And this one is called Invitation, again by Mary Oliver.
Oh, do you have time to linger for just a little while out of your busy and very important day
for the gold finches that have gathered in a field of thistles
for a musical battle to see who can sing the highest note
or the lowest or the most expressive of mirth or the most tender.
Their strong blunt beaks drink the air as they strive melodiously, not for your sake and not
for mine, and not for the sake of winning, but for sheer delight and gratitude. Believe us, they say, it is a serious
thing just to be alive on this fresh morning in this broken world. I beg of you, do not walk by
without pausing to attend to this rather ridiculous performance.
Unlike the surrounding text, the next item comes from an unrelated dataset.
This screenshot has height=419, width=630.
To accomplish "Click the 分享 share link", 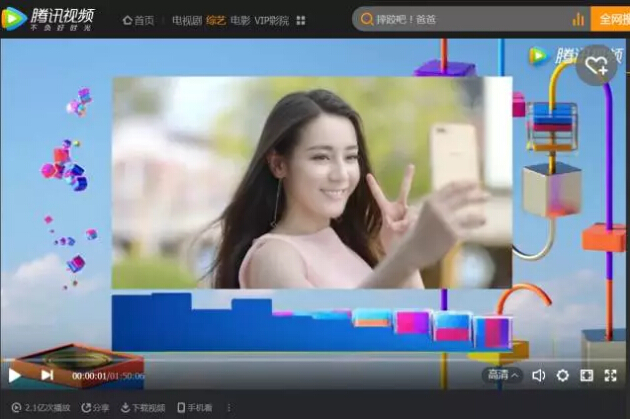I will [96, 408].
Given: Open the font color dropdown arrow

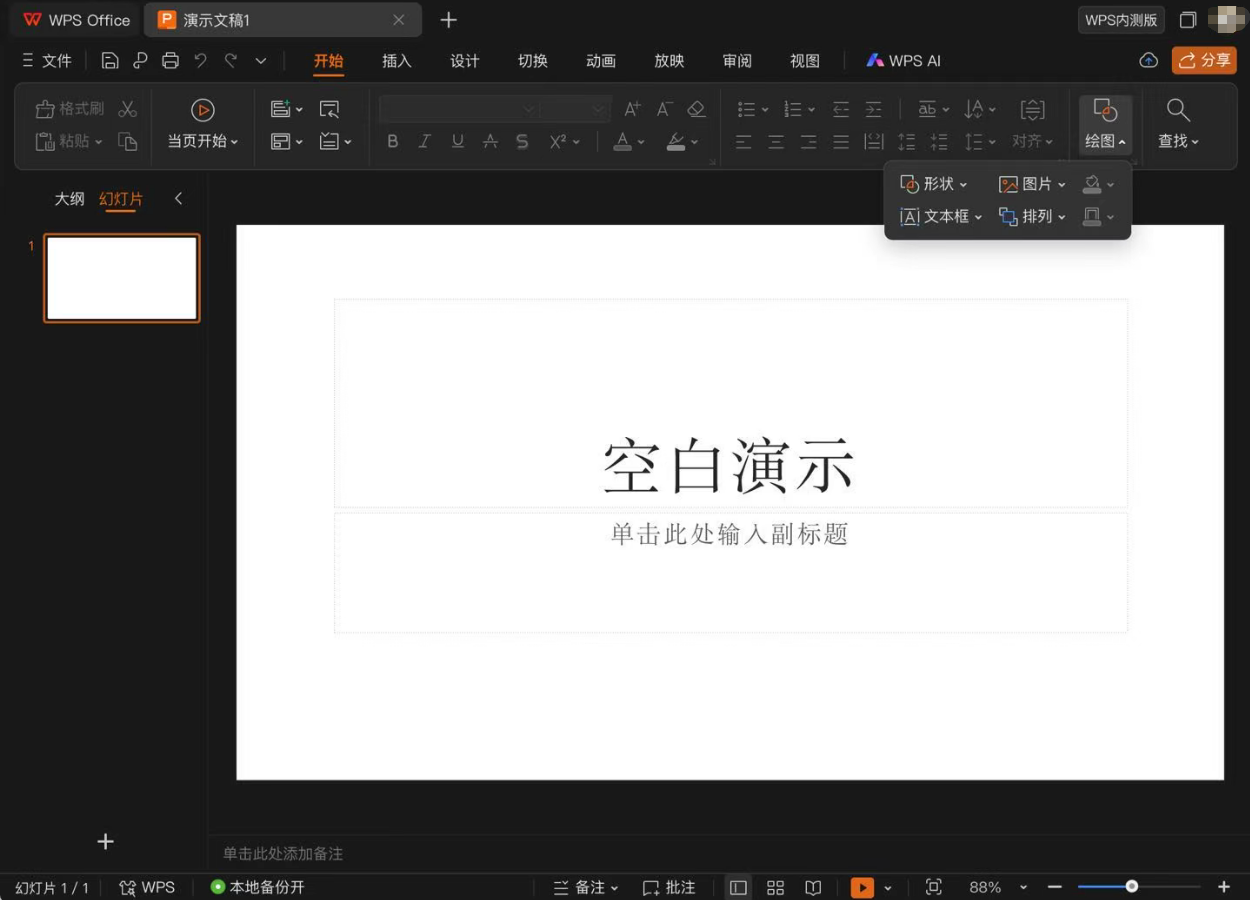Looking at the screenshot, I should [639, 141].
It could mean something.
It could mean everything. It could be what Rilke meant when he wrote,
you must change your life.
That's such a good one. I don't know if I knew that one. I think I knew the last part of it,
but Rilke gets thrown around all over the place,
so I could be confusing. But that is a beautiful poem, and I love goldfinches too. We have some
that come to our bird feeder, and they are exquisite. Yeah, they're such magical birds.
And as folks know, Mary Oliver was so good at drawing us into consideration of the natural world and really paying attention to those, just those
elements that we might be tempted to just walk past or not think are very important in the midst
of busyness and distraction. And I think I love this poem. I almost get emotional every time I
read it when I get to that ending part about, you know, it could mean something, it could mean everything.
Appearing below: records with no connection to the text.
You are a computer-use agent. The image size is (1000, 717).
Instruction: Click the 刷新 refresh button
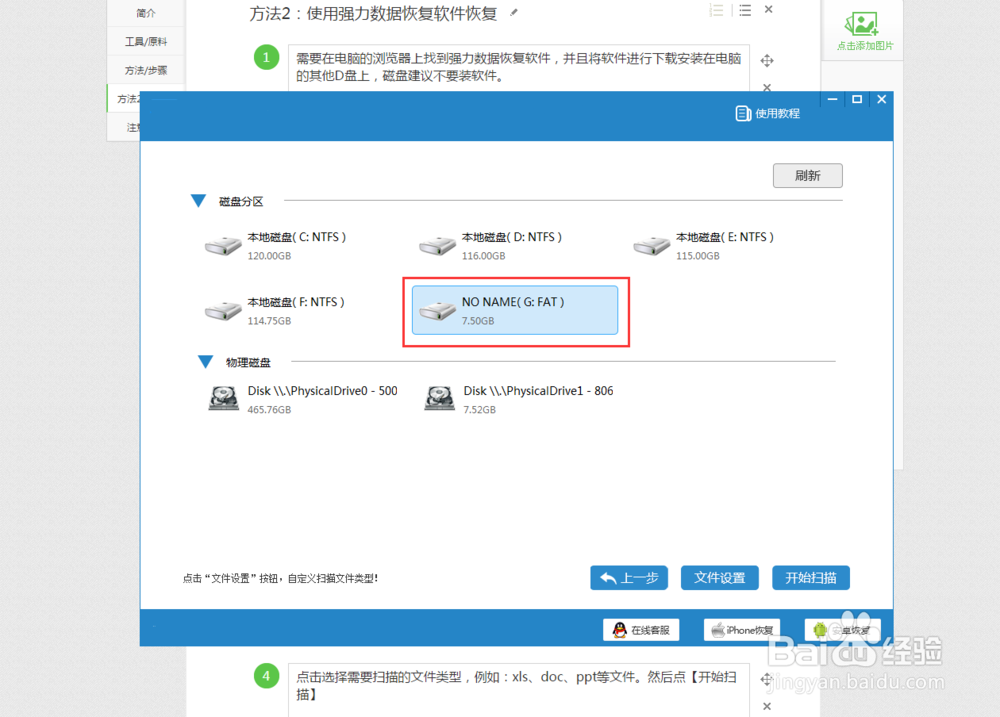click(807, 175)
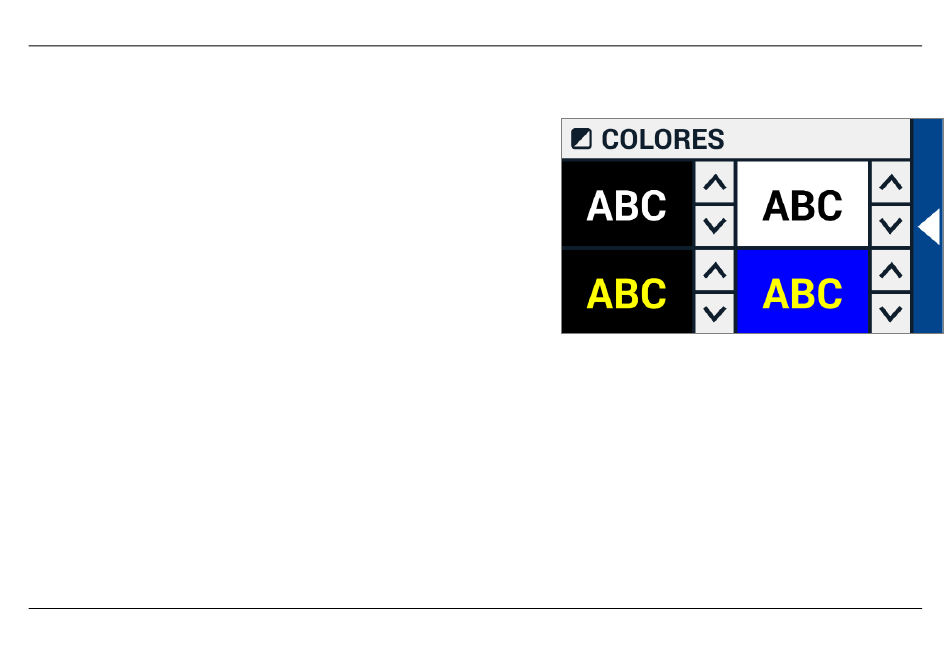
Task: Select the white-on-black ABC color scheme
Action: click(x=627, y=204)
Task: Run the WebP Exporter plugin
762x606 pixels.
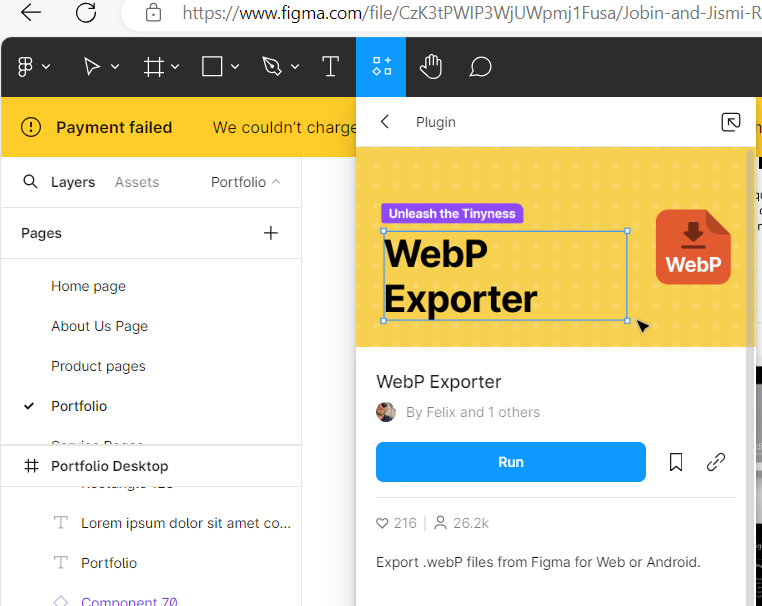Action: [510, 462]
And this idea that just pausing to look at a bunch of goldfinches, being kind of ridiculous,
just showing off for each other, caught in their delight and gratitude, the idea that that could
change your life, you know, might feel kind of grandiose to some people. But I think that
that just feels very true to me, that the practice of pausing,
whether it's related to mindfulness and meditation practice or the writing practice that I do each
day, has allowed me to change my life, to become a different person, and just to be available to
some of those moments that come up. As you're saying that, I was thinking about this idea of change your life and how we often think
that that is a thing that just happens all at once. Like I'm going to stop and see the goldfinch
and according to Mary Oliver, it's going to change my life. And I just sat and watched the
goldfinches and yes, it was nice, but it didn't change my life. So I'm going to discount the experience versus recognizing that
the way change really works is we may have an insight. We have a moment that may be very
impactful or insightful, but then usually it's thousands of small moments after that, that is,
you and I've talked about in other places,
incrementally add up. And I think that's what you're saying. I mean, maybe you have an enlightenment experience and you see the gold finches and like a Zen master of the past,
time and space falls away, but that's not necessarily what it means to change your life.
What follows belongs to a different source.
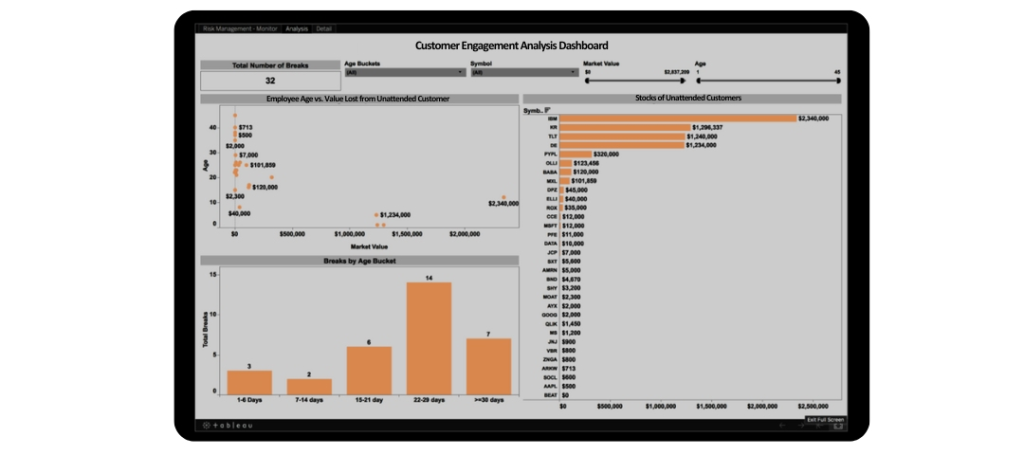The image size is (1024, 455).
Task: Click the $2,340,000 scatter plot point
Action: click(x=504, y=197)
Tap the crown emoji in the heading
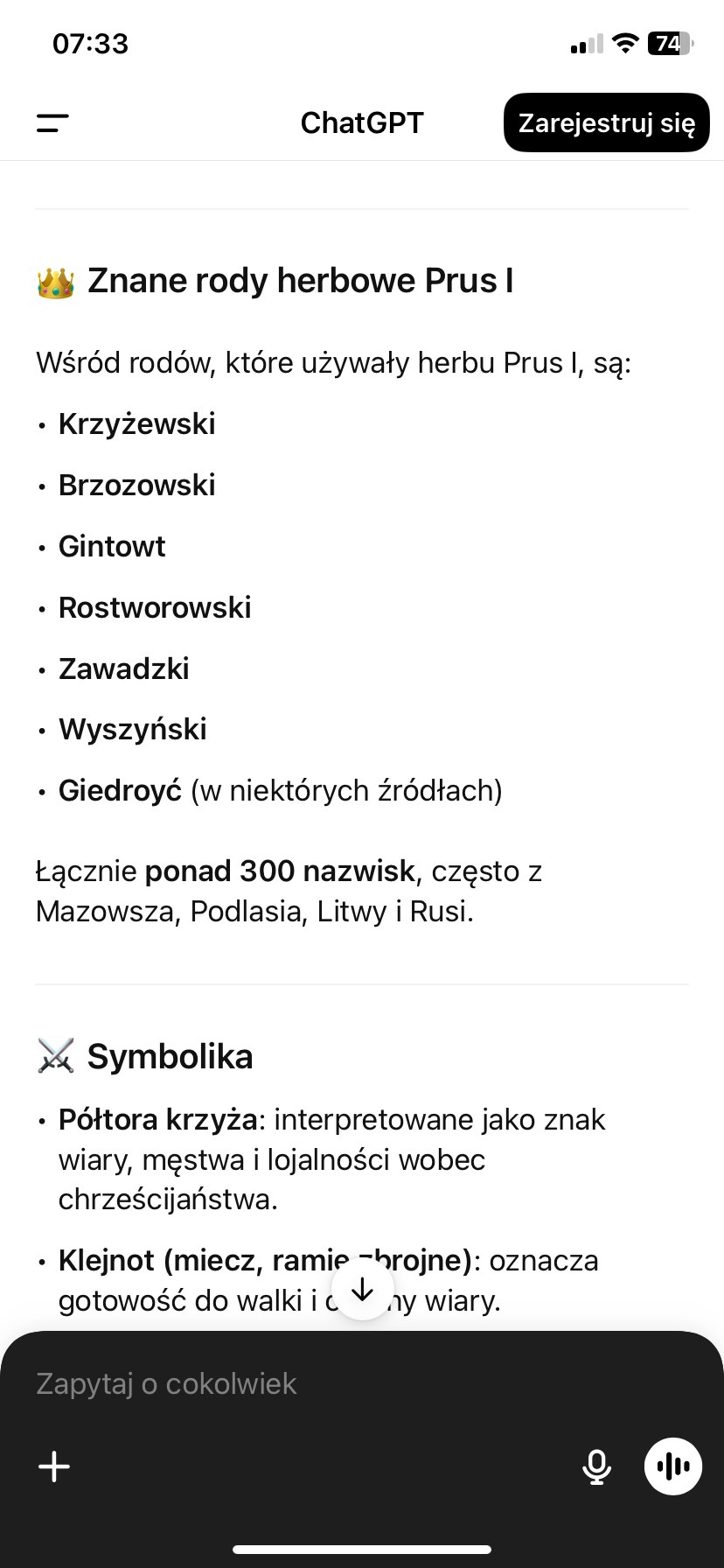 56,282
Is that little moment does change your trajectory just a hair.
That's right. And that's all we're looking for, really, I think at this point.
Maybe some people are looking for enlightenment, you know, and that's great. But I'm just looking
for some moments of relief, you know, some invitations to slow down and pause, which I
think is what that poem is. But doing that, and I think doing that regularly,
can and will change our lives because it just builds that muscle. I always think like just a
little space in the day just makes me feel so much better. Like when I go to bed at night,
I can feel like, okay, you know, not everything has been just chock-a-block, one thing right after another,
that I've had some breathing room, you know, some space in between that.
And the book that I read it from is the selected poems of Mary Oliver.
It's called Devotions.
So, you know, devotion doesn't happen just showing up once.
It happens when you show up over and over again.
And I think that's what she was getting at.
And I think I relate to this poem and to Mary Oliver so much because I believe that she was
often writing to herself. She may sound like this joyful, connected, enlightened being,
but my impression, and I may be wrong, but my impression is that she was someone who was given
to a lot of depression, that she had trauma in her past
that came up often. So she was writing these poems to lift herself out of that and directing
them at herself and then sharing them with the world in the hopes that they would help others too.
That feels right to me. I don't know her history that well. The knowing that is in so many of her poems, you know, it's never preachy, right? It's
always like, it's always here I am doing my best. And I think that's maybe why she's so relatable
to so many people. That's right. Yeah. And there are certain people we meet out in the world who
seem so kind and so present, and you get that same sense that they've been through the ringer, so to speak.
You know, they have had their sorrows and their difficulties, and they've come out the other side
having fed that good wolf that you often talk about much more than they fed the bad wolf.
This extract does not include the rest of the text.